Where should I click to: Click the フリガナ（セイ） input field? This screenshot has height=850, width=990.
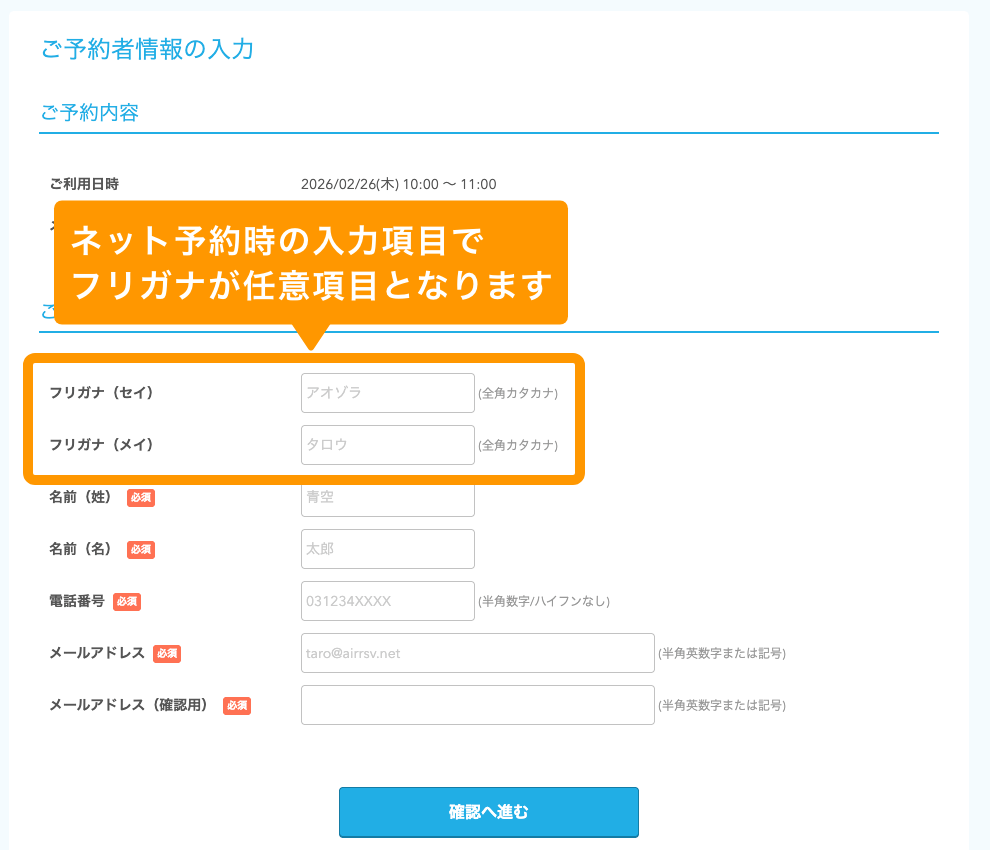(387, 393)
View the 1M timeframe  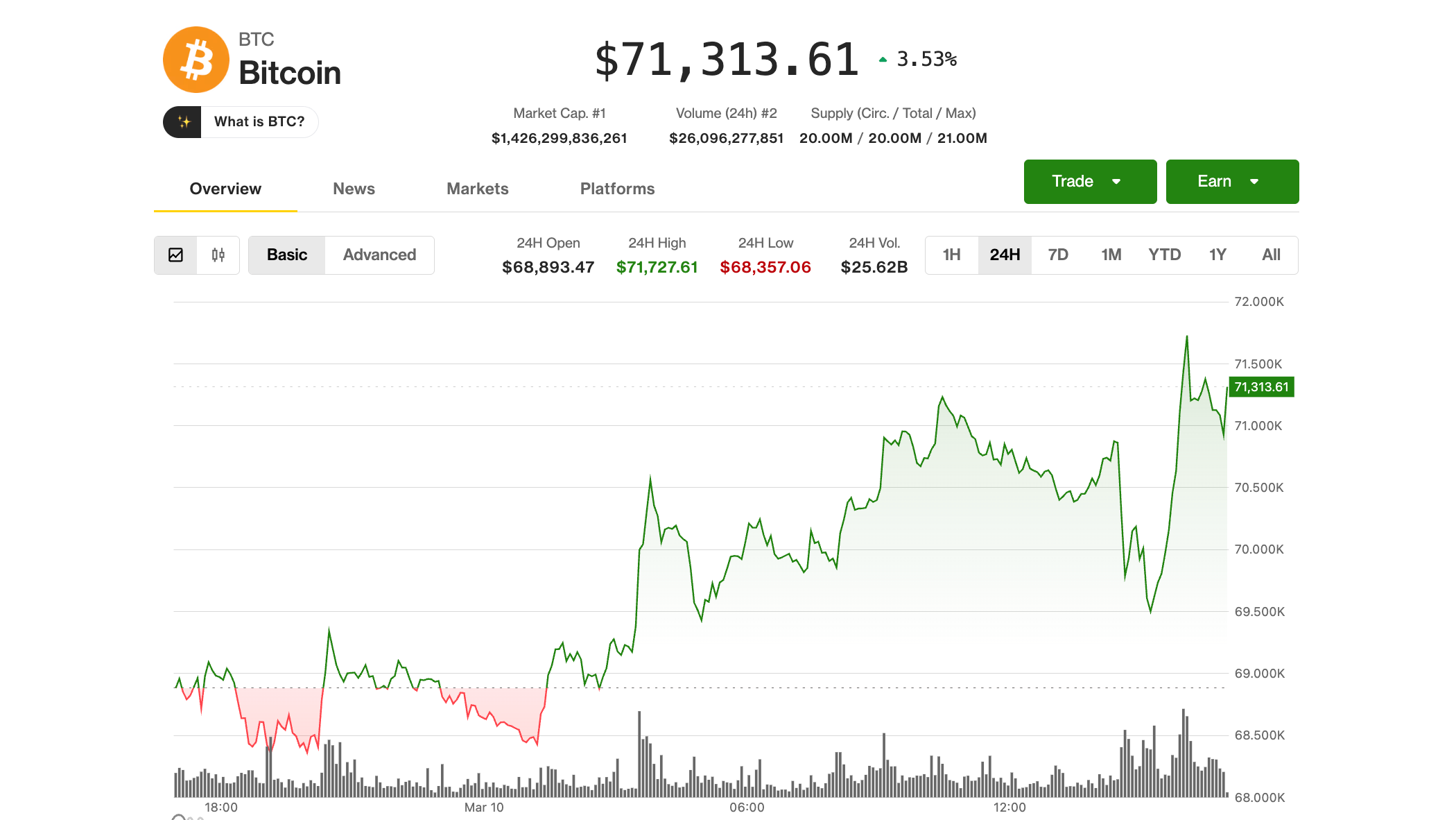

==

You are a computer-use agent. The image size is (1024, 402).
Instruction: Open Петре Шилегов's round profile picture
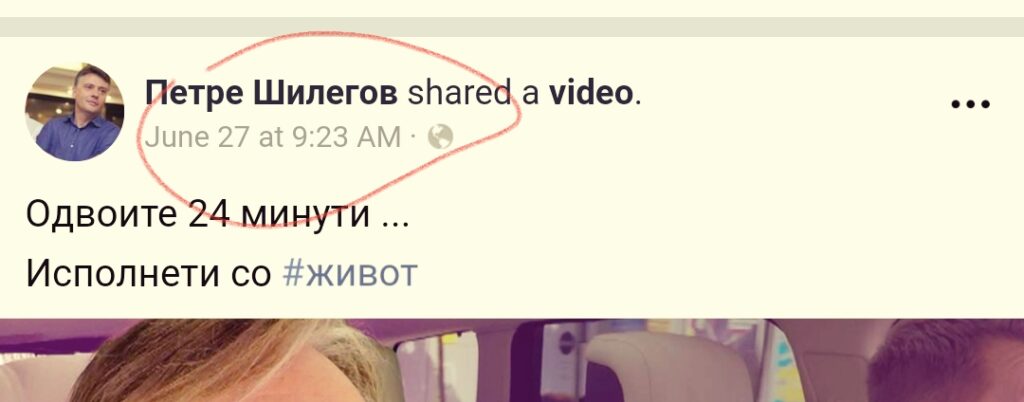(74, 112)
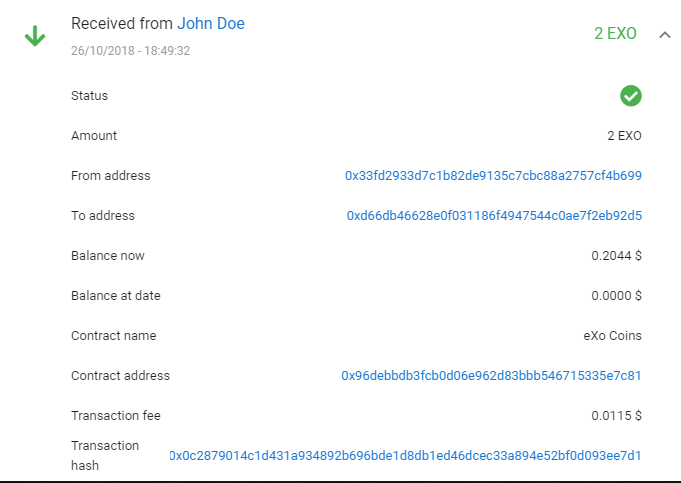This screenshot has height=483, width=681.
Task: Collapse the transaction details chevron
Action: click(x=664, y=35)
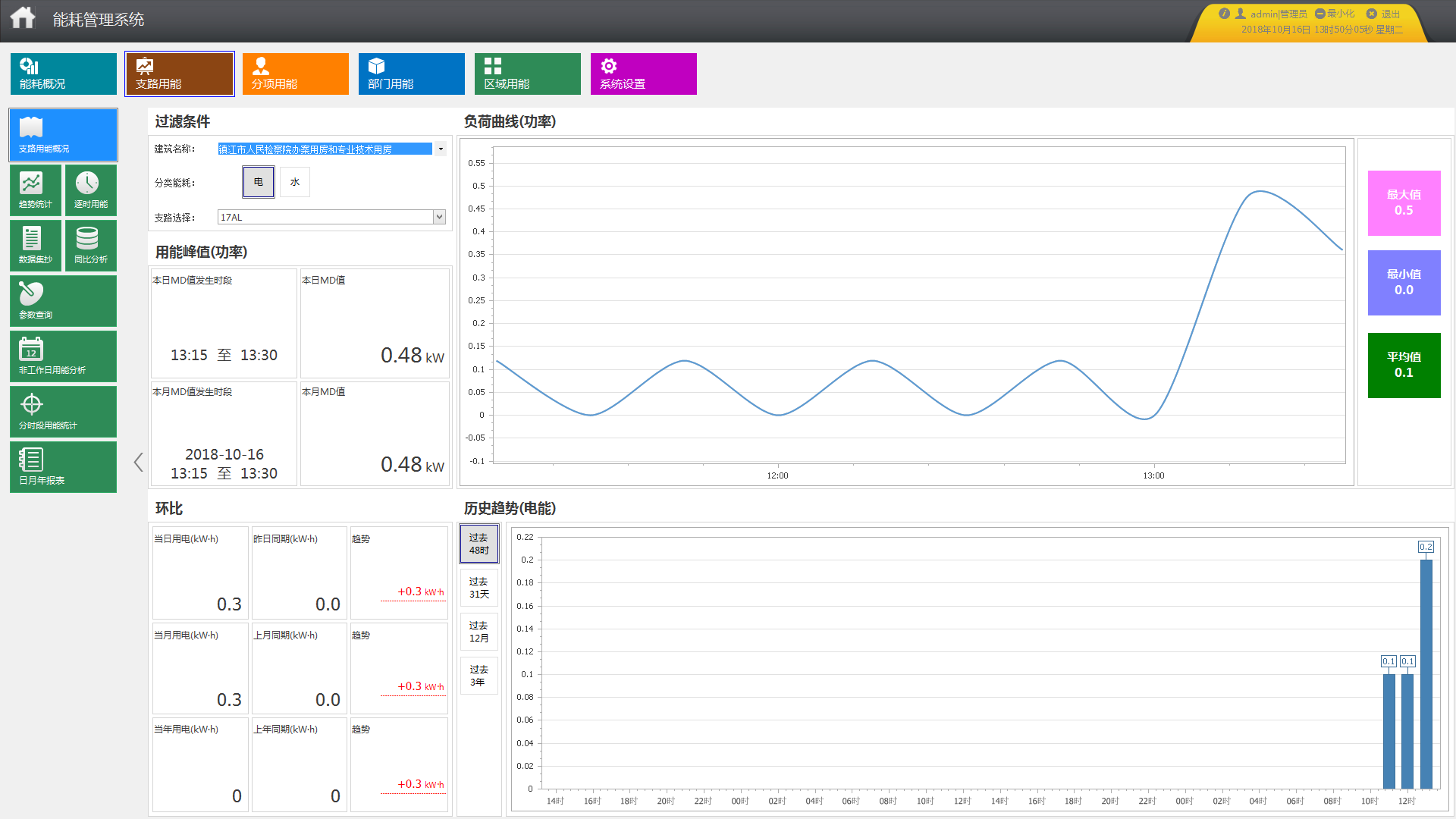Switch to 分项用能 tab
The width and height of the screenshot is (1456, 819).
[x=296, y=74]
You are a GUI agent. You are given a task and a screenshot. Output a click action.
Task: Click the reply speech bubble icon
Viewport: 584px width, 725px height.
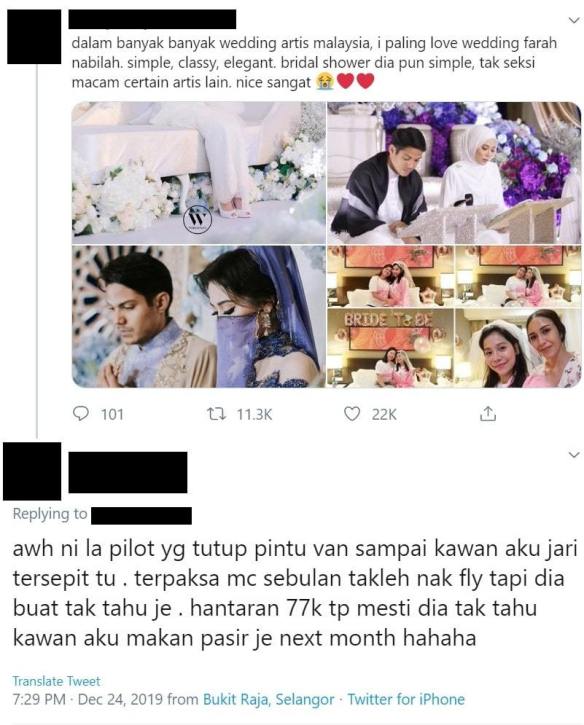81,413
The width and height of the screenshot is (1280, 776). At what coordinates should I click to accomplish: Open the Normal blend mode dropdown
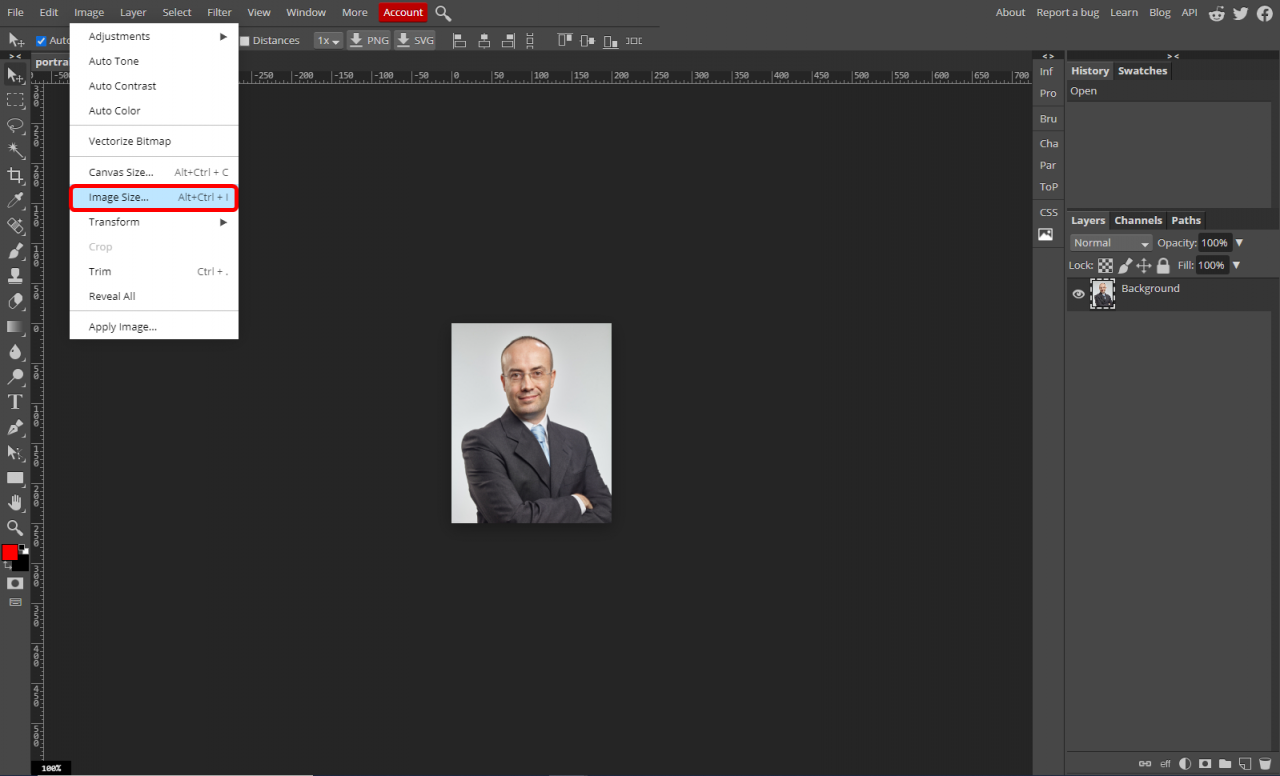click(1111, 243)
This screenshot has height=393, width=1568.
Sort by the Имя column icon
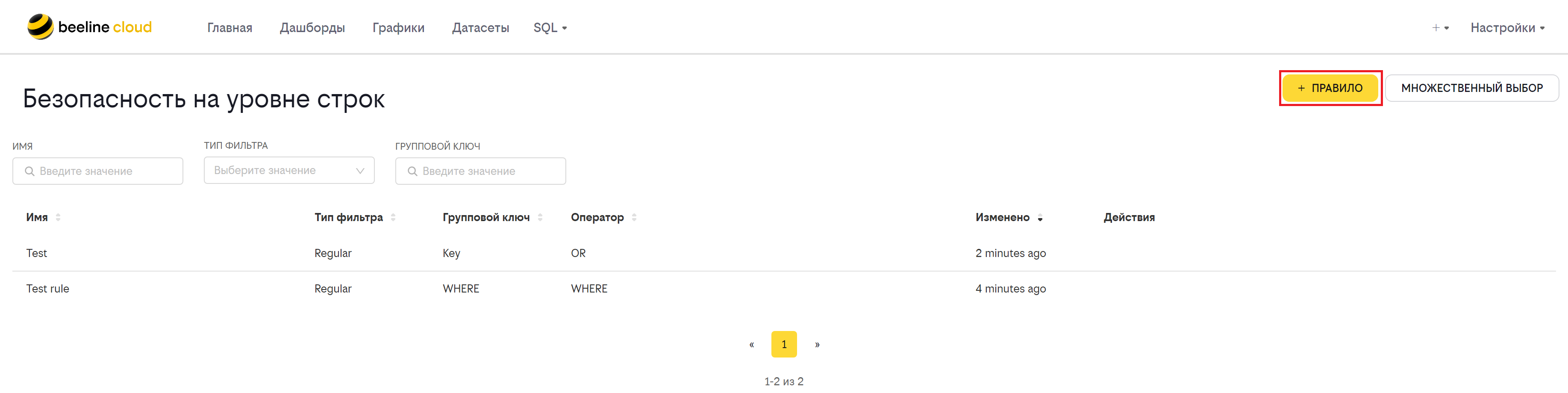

---

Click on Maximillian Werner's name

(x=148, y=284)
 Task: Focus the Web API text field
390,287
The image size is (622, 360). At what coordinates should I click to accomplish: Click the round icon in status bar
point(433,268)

» EXERCISE BRIEF: Give again the stretch of the entries above that begins at the line with "Where should I" and ends at the line with "View the 1M timeframe", word for word, with no pictures.

» SOLUTION TO THE EXERCISE:
Where should I click to: Click the フリガナ（セイ） input field? This screenshot has height=850, width=990.
(387, 393)
View the 1M timeframe  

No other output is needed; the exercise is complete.